◆ **Your instructions**
Each record is to be transcribed in full and exactly.

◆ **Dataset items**
▼

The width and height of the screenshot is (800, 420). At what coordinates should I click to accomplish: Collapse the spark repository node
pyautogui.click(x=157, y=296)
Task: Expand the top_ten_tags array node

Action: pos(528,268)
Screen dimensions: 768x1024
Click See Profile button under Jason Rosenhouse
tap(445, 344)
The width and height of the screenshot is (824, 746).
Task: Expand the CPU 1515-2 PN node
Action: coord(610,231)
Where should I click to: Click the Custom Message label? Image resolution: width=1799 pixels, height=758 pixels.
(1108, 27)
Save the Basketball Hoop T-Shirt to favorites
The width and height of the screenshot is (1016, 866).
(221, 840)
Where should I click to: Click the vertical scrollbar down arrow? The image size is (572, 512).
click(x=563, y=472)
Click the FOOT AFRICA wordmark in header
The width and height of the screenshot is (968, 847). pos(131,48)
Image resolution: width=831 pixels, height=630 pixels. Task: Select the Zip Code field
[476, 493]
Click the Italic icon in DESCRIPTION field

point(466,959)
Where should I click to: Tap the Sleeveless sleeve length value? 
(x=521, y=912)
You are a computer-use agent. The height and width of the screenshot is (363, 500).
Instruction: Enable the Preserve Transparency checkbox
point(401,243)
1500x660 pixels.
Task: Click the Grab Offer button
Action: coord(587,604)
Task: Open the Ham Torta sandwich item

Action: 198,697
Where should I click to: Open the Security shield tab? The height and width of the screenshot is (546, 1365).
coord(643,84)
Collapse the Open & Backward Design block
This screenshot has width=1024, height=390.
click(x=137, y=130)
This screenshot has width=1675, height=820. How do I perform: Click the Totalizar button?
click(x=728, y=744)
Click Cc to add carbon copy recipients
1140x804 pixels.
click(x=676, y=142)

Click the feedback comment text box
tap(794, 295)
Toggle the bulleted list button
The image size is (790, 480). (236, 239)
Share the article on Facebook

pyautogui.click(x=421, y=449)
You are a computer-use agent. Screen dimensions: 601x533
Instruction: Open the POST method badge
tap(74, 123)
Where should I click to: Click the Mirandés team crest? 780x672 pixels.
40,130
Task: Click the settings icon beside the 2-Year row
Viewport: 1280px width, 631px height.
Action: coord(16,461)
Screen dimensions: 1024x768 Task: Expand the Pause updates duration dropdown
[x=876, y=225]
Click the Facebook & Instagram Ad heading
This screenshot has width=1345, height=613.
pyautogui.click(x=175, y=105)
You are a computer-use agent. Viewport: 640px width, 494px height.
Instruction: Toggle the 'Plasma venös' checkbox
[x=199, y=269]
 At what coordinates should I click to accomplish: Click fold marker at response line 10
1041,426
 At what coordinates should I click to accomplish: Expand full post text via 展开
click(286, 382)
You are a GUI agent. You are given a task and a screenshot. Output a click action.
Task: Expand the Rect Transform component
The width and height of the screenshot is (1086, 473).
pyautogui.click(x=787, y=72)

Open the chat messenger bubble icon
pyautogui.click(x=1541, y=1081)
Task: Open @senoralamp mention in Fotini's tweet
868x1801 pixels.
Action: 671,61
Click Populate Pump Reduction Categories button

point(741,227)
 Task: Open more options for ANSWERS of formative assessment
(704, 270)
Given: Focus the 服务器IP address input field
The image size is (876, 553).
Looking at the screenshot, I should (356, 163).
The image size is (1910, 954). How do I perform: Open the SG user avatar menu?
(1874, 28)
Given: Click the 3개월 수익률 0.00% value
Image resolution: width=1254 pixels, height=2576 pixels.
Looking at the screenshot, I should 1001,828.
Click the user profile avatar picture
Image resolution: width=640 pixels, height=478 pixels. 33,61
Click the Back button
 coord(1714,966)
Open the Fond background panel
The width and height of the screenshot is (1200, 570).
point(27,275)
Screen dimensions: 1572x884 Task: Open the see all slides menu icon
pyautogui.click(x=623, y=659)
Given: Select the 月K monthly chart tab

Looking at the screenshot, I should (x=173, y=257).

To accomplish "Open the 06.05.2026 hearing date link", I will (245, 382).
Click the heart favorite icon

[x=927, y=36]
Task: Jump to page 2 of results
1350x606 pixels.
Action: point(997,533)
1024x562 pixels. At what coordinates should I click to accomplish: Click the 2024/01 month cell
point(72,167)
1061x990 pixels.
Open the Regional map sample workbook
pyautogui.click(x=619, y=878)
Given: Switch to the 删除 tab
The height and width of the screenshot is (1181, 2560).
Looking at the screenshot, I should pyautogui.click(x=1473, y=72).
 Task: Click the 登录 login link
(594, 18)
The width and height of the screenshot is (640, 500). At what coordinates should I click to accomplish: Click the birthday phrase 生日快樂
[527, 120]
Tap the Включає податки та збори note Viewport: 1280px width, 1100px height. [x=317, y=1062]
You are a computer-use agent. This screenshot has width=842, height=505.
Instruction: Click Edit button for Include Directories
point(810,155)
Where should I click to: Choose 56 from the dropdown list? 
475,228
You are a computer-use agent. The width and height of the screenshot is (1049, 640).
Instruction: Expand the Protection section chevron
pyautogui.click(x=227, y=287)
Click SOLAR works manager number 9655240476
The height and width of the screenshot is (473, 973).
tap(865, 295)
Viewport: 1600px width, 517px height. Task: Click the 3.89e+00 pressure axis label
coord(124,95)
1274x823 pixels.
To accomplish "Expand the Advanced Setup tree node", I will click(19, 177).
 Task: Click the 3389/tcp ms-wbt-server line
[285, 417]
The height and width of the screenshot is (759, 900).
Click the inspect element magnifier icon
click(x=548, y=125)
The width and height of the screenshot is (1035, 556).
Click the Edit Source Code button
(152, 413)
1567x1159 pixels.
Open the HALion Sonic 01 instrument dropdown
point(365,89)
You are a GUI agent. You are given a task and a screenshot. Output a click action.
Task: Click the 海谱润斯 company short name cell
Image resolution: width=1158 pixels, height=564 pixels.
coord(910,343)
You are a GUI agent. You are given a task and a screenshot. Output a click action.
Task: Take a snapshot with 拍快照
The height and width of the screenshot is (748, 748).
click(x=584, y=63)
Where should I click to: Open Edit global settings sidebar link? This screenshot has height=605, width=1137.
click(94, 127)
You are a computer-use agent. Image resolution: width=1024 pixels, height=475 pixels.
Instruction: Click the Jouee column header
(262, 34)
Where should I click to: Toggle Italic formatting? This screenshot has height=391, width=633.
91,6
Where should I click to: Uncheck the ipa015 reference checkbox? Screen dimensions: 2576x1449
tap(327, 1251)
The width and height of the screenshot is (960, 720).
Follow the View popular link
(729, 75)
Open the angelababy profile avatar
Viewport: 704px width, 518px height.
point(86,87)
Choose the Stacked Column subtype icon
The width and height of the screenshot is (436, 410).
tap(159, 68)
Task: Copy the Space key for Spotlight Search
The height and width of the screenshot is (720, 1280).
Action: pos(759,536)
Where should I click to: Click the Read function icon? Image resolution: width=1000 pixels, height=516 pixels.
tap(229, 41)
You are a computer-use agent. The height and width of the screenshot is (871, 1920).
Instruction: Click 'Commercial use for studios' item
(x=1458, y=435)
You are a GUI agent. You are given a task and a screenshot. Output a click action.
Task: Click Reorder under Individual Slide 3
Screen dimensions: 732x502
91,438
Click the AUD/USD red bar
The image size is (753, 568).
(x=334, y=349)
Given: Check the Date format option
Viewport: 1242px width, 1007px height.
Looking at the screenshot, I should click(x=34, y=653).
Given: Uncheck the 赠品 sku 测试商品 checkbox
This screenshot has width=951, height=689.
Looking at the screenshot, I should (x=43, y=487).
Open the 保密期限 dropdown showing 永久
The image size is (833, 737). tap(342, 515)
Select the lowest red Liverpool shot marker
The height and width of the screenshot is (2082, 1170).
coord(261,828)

▲

◆ **Your response**
The width and height of the screenshot is (800, 420). At what coordinates should I click to accomplish: Collapse the spark repository node
pyautogui.click(x=157, y=296)
Task: Expand the top_ten_tags array node

Action: pos(528,268)
Screen dimensions: 768x1024
Click See Profile button under Jason Rosenhouse
tap(445, 344)
The width and height of the screenshot is (824, 746).
Task: Expand the CPU 1515-2 PN node
Action: coord(610,231)
Where should I click to: Click the Custom Message label? Image resolution: width=1799 pixels, height=758 pixels.
(1108, 27)
Save the Basketball Hoop T-Shirt to favorites
The width and height of the screenshot is (1016, 866).
(221, 840)
Where should I click to: Click the vertical scrollbar down arrow? The image size is (572, 512).
click(x=563, y=472)
Click the FOOT AFRICA wordmark in header
The width and height of the screenshot is (968, 847). pos(131,48)
Image resolution: width=831 pixels, height=630 pixels. Task: Select the Zip Code field
[476, 493]
Click the Italic icon in DESCRIPTION field

point(466,959)
Where should I click to: Tap the Sleeveless sleeve length value? 
(x=521, y=912)
You are a computer-use agent. The height and width of the screenshot is (363, 500).
Instruction: Enable the Preserve Transparency checkbox
point(401,243)
1500x660 pixels.
Task: Click the Grab Offer button
Action: coord(587,604)
Task: Open the Ham Torta sandwich item

Action: 198,697
Where should I click to: Open the Security shield tab? The height and width of the screenshot is (546, 1365).
coord(643,84)
Collapse the Open & Backward Design block
This screenshot has width=1024, height=390.
click(x=137, y=130)
This screenshot has width=1675, height=820. How do I perform: Click the Totalizar button?
click(x=728, y=744)
Click Cc to add carbon copy recipients
1140x804 pixels.
click(x=676, y=142)

Click the feedback comment text box
tap(794, 295)
Toggle the bulleted list button
The image size is (790, 480). (236, 239)
Share the article on Facebook

pyautogui.click(x=421, y=449)
You are a computer-use agent. Screen dimensions: 601x533
Instruction: Open the POST method badge
tap(74, 123)
Where should I click to: Click the Mirandés team crest? 780x672 pixels.
40,130
Task: Click the settings icon beside the 2-Year row
Viewport: 1280px width, 631px height.
Action: coord(16,461)
Screen dimensions: 1024x768 Task: Expand the Pause updates duration dropdown
[x=876, y=225]
Click the Facebook & Instagram Ad heading
This screenshot has width=1345, height=613.
pyautogui.click(x=175, y=105)
You are a computer-use agent. Viewport: 640px width, 494px height.
Instruction: Toggle the 'Plasma venös' checkbox
[x=199, y=269]
 At what coordinates should I click to accomplish: Click fold marker at response line 10
1041,426
 At what coordinates should I click to accomplish: Expand full post text via 展开
click(286, 382)
You are a GUI agent. You are given a task and a screenshot. Output a click action.
Task: Expand the Rect Transform component
The width and height of the screenshot is (1086, 473).
pyautogui.click(x=787, y=72)

Open the chat messenger bubble icon
pyautogui.click(x=1541, y=1081)
Task: Open @senoralamp mention in Fotini's tweet
868x1801 pixels.
Action: 671,61
Click Populate Pump Reduction Categories button

point(741,227)
 Task: Open more options for ANSWERS of formative assessment
(704, 270)
Given: Focus the 服务器IP address input field
The image size is (876, 553).
Looking at the screenshot, I should (356, 163).
The image size is (1910, 954). How do I perform: Open the SG user avatar menu?
(1874, 28)
Given: Click the 3개월 수익률 0.00% value
Image resolution: width=1254 pixels, height=2576 pixels.
Looking at the screenshot, I should 1001,828.
Click the user profile avatar picture
Image resolution: width=640 pixels, height=478 pixels. 33,61
Click the Back button
 coord(1714,966)
Open the Fond background panel
The width and height of the screenshot is (1200, 570).
point(27,275)
Screen dimensions: 1572x884 Task: Open the see all slides menu icon
pyautogui.click(x=623, y=659)
Given: Select the 月K monthly chart tab

Looking at the screenshot, I should (x=173, y=257).

To accomplish "Open the 06.05.2026 hearing date link", I will (245, 382).
Click the heart favorite icon

[x=927, y=36]
Task: Jump to page 2 of results
1350x606 pixels.
Action: point(997,533)
1024x562 pixels. At what coordinates should I click to accomplish: Click the 2024/01 month cell
point(72,167)
1061x990 pixels.
Open the Regional map sample workbook
pyautogui.click(x=619, y=878)
Given: Switch to the 删除 tab
The height and width of the screenshot is (1181, 2560).
Looking at the screenshot, I should pyautogui.click(x=1473, y=72).
 Task: Click the 登录 login link
(594, 18)
The width and height of the screenshot is (640, 500). At what coordinates should I click to accomplish: Click the birthday phrase 生日快樂
[527, 120]
Tap the Включає податки та збори note Viewport: 1280px width, 1100px height. [x=317, y=1062]
You are a computer-use agent. This screenshot has width=842, height=505.
Instruction: Click Edit button for Include Directories
point(810,155)
Where should I click to: Choose 56 from the dropdown list? 
475,228
You are a computer-use agent. The width and height of the screenshot is (1049, 640).
Instruction: Expand the Protection section chevron
pyautogui.click(x=227, y=287)
Click SOLAR works manager number 9655240476
The height and width of the screenshot is (473, 973).
tap(865, 295)
Viewport: 1600px width, 517px height. Task: Click the 3.89e+00 pressure axis label
coord(124,95)
1274x823 pixels.
To accomplish "Expand the Advanced Setup tree node", I will click(19, 177).
 Task: Click the 3389/tcp ms-wbt-server line
[285, 417]
The height and width of the screenshot is (759, 900).
Click the inspect element magnifier icon
click(x=548, y=125)
The width and height of the screenshot is (1035, 556).
Click the Edit Source Code button
(152, 413)
1567x1159 pixels.
Open the HALion Sonic 01 instrument dropdown
point(365,89)
You are a GUI agent. You are given a task and a screenshot. Output a click action.
Task: Click the 海谱润斯 company short name cell
Image resolution: width=1158 pixels, height=564 pixels.
coord(910,343)
You are a GUI agent. You are given a task and a screenshot. Output a click action.
Task: Take a snapshot with 拍快照
The height and width of the screenshot is (748, 748).
click(x=584, y=63)
Where should I click to: Open Edit global settings sidebar link? This screenshot has height=605, width=1137.
click(94, 127)
You are a computer-use agent. Image resolution: width=1024 pixels, height=475 pixels.
Instruction: Click the Jouee column header
(262, 34)
Where should I click to: Toggle Italic formatting? This screenshot has height=391, width=633.
91,6
Where should I click to: Uncheck the ipa015 reference checkbox? Screen dimensions: 2576x1449
tap(327, 1251)
The width and height of the screenshot is (960, 720).
Follow the View popular link
(729, 75)
Open the angelababy profile avatar
Viewport: 704px width, 518px height.
point(86,87)
Choose the Stacked Column subtype icon
The width and height of the screenshot is (436, 410).
tap(159, 68)
Task: Copy the Space key for Spotlight Search
The height and width of the screenshot is (720, 1280).
Action: pos(759,536)
Where should I click to: Click the Read function icon? Image resolution: width=1000 pixels, height=516 pixels.
tap(229, 41)
You are a computer-use agent. The height and width of the screenshot is (871, 1920).
Instruction: Click 'Commercial use for studios' item
(x=1458, y=435)
You are a GUI agent. You are given a task and a screenshot. Output a click action.
Task: Click Reorder under Individual Slide 3
Screen dimensions: 732x502
91,438
Click the AUD/USD red bar
The image size is (753, 568).
(x=334, y=349)
Given: Check the Date format option
Viewport: 1242px width, 1007px height.
Looking at the screenshot, I should click(x=34, y=653).
Given: Uncheck the 赠品 sku 测试商品 checkbox
This screenshot has width=951, height=689.
Looking at the screenshot, I should (x=43, y=487).
Open the 保密期限 dropdown showing 永久
The image size is (833, 737). tap(342, 515)
Select the lowest red Liverpool shot marker
The height and width of the screenshot is (2082, 1170).
coord(261,828)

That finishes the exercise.